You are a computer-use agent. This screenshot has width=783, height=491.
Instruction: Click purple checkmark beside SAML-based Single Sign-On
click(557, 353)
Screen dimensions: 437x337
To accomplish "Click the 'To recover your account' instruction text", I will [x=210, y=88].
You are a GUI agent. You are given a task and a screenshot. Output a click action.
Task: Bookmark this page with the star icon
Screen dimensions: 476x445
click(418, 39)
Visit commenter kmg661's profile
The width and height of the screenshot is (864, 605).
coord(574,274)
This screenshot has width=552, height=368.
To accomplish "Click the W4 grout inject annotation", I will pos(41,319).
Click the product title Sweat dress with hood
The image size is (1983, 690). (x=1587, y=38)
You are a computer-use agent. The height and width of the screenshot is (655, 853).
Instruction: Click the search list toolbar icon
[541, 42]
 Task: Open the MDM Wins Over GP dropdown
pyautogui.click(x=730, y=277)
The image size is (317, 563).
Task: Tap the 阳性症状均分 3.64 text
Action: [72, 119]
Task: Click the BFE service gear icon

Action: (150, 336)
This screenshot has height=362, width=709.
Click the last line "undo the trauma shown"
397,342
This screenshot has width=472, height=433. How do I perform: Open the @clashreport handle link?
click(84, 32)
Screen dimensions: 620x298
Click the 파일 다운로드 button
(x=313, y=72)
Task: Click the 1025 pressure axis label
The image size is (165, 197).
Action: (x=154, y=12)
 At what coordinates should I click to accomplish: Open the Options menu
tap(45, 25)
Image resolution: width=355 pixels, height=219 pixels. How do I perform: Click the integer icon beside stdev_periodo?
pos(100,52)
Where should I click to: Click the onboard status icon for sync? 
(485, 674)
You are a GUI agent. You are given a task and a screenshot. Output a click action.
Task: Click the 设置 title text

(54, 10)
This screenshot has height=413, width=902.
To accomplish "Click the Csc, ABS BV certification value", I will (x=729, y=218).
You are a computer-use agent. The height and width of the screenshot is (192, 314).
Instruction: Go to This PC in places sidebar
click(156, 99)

========

### Exercise aim
Read the entries and select each line where the word "computer" is found.

### Task result
You are a computer-use agent. This screenshot has width=783, height=491.
You are a computer-use agent. The height and width of the screenshot is (655, 853).
You are a computer-use agent. The height and width of the screenshot is (192, 314).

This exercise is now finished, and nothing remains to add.